3) Keranda (sarkofagus)
Keranda adalah peti mati yang dibuat dari batu. Bentuknya seperti lesung
dan diberi tutup dari batu. Daerah temuannya di Bali.
4) Peti kubur batu
Peti kubur batu merupakan kuburan dalam tanah yang sisi-sisi, alas, dan
tutupnya diberi papan dari lempeng batu. Peti kubur batu ini banyak ditemukan
di Kuningan, Jawa Barat.
5) Punden berundak
Punden berundak merupakan bangunan dari batu yang disusun bertingkat-
tingkat (berundak-undak). Fungsinya
sebagai bangunan pemujaan roh nenek moyang yang kemudian menjadi bentuk awal
bangunan candi.

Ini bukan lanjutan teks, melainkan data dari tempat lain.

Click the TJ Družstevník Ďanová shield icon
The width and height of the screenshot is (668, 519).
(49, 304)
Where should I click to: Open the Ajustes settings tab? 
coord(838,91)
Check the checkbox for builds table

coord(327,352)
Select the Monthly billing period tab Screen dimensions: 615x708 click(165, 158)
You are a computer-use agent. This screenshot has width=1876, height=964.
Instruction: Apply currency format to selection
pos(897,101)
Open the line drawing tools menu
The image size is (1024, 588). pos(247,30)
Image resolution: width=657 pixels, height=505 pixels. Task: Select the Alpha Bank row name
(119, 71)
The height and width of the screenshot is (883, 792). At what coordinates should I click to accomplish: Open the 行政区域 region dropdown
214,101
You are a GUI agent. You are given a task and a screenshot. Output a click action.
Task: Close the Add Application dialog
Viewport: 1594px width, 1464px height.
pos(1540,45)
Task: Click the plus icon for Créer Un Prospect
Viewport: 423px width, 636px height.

Bangunan punden berundak adalah bangunan asli Indonesia.
6) Waruga
Waruga adalah kubur batu yang berbentuk kubus atau bulat. Waruga biasanya
dibuat dari batu utuh. Daerah temuannya di Sulawesi Tengah dan Utara.
7) Arca
Arca-arca megalit merupakan bangunan batu besar berbentuk binatang atau
manusia yang banyak ditemukan di dataran tinggi Pasemah, Sumatra Selatan yang menggambarkan
sifat dinamis. Contohnya Batu Gajah, sebuah patung batu besar dengan gambaran
seorang yang sedang menunggang binatang dan sedang berburu.
Pada zaman Batu Besar dikenal kebiasaan-kebiasaan berikut.
1) Pemujaan matahari
Di Indonesia, matahari dipuja sebagai matahari, bukan sebagai dewa matahari
seperti di Jepang.
2) Pemujaan dewi kesuburan
Dapat kita lihat di candi Sukuh dan candi Ceto sebagai lambang kesuburan.
Di Jawa, pada umumnya Dewi Sri dipuja sebagai dewi kesuburan dan pelindung
padi.
3) Adanya keyakinan alat penolak bala (tumbal)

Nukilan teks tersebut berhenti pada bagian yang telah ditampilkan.